Tarefa curta a:
Copie do texto sobre o Maracanã o trecho que vai de "Também pode haver" a "foi muito curto.".

Texto de origem:
=======

Maracanã

Bolsonaro vai levar o ministro Moro amanhã ao Maracanã. Será como nas arenas romanas, onde os assistentes pedem pela vida ou pela morte do gladiador. Bolsonaro espera que os polegares virem para cima.

Trata-se de um risco político calculado. Parece óbvio que, em um estádio lotado com torcedores que vestem as mesmas camisas que foram usadas nas manifestações de apoio à Lava-Jato, o apoio a Moro seja majoritário.

Faz sentido esse gesto do presidente? De certa forma, sim. Indubitavelmente, a Lava-Jato assumiu uma dimensão política, além da estritamente jurídica, sendo, inclusive, responsável remota pela eleição de um presidente da República. Então, é natural que ela seja defendida também no campo político, além do jurídico. Os vazamentos do Intercept têm objetivo político, o objetivo jurídico é subsidiário. Bolsonaro pretende defender a Lava-Jato no campo político com esse gesto.

Também pode haver gente que torça o nariz para essa “ligação direta” com o povo. Primeiro, porque o Maracanã de amanhã está longe de representar a totalidade do povo. Mas, mais do que isso, o problema seria conceitual: o presidente precisaria respeitar as instâncias institucionais, e não fazer ligação direta com o povo, que é a marca de governos populistas e, no extremo, ditatoriais.

Mas a popularidade faz parte das democracias. Se não fizesse, não haveria pesquisa de popularidade de presidentes. Esse canal direto, essa identificação do povo com o mandatário, faz parte do quebra-cabeças institucional. Um presidente impopular não consegue liderar o país. Temer foi uma exceção, e mesmo assim porque seu mandato foi muito curto.

=======

Dados fornecidos:
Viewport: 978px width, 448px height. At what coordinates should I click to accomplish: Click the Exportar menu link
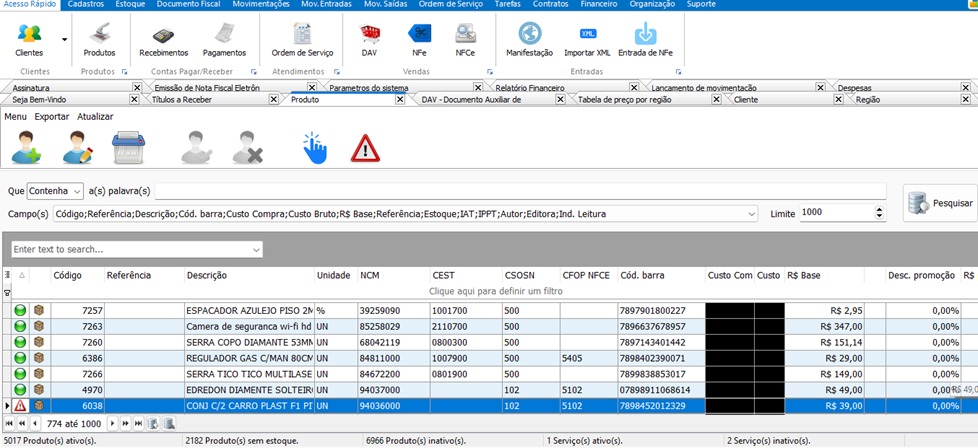pyautogui.click(x=52, y=117)
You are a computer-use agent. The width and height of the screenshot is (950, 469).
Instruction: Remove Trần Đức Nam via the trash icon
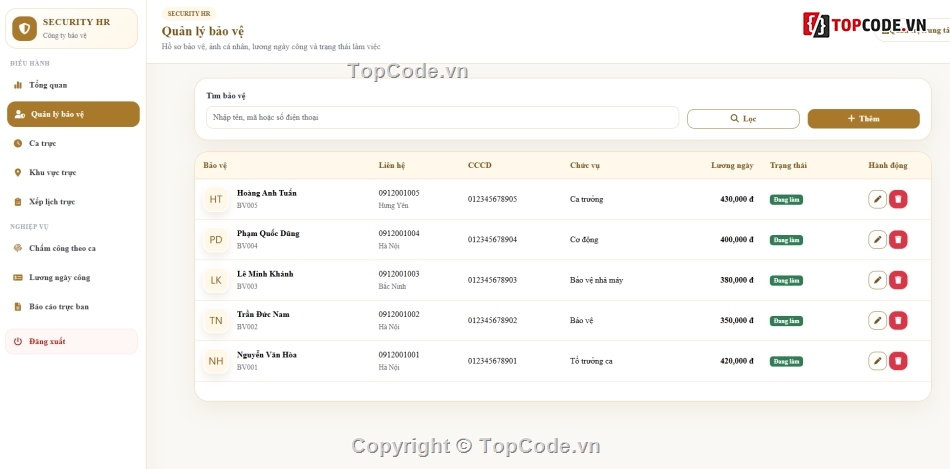(898, 321)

=======

Tarefa curta b:
Troque "trash icon" por "delete icon" em todas as linhas de dados acima e reproduza-as sem nenhuma outra alteração, omitindo as imagens.

Resposta escrita a:
Também pode haver gente que torça o nariz para essa “ligação direta” com o povo. Primeiro, porque o Maracanã de amanhã está longe de representar a totalidade do povo. Mas, mais do que isso, o problema seria conceitual: o presidente precisaria respeitar as instâncias institucionais, e não fazer ligação direta com o povo, que é a marca de governos populistas e, no extremo, ditatoriais.

Mas a popularidade faz parte das democracias. Se não fizesse, não haveria pesquisa de popularidade de presidentes. Esse canal direto, essa identificação do povo com o mandatário, faz parte do quebra-cabeças institucional. Um presidente impopular não consegue liderar o país. Temer foi uma exceção, e mesmo assim porque seu mandato foi muito curto.

Resposta escrita b:
Viewport: 978px width, 448px height. At what coordinates should I click to accomplish: Click the Exportar menu link
pyautogui.click(x=52, y=117)
You are a computer-use agent. The width and height of the screenshot is (950, 469).
Instruction: Remove Trần Đức Nam via the delete icon
(898, 321)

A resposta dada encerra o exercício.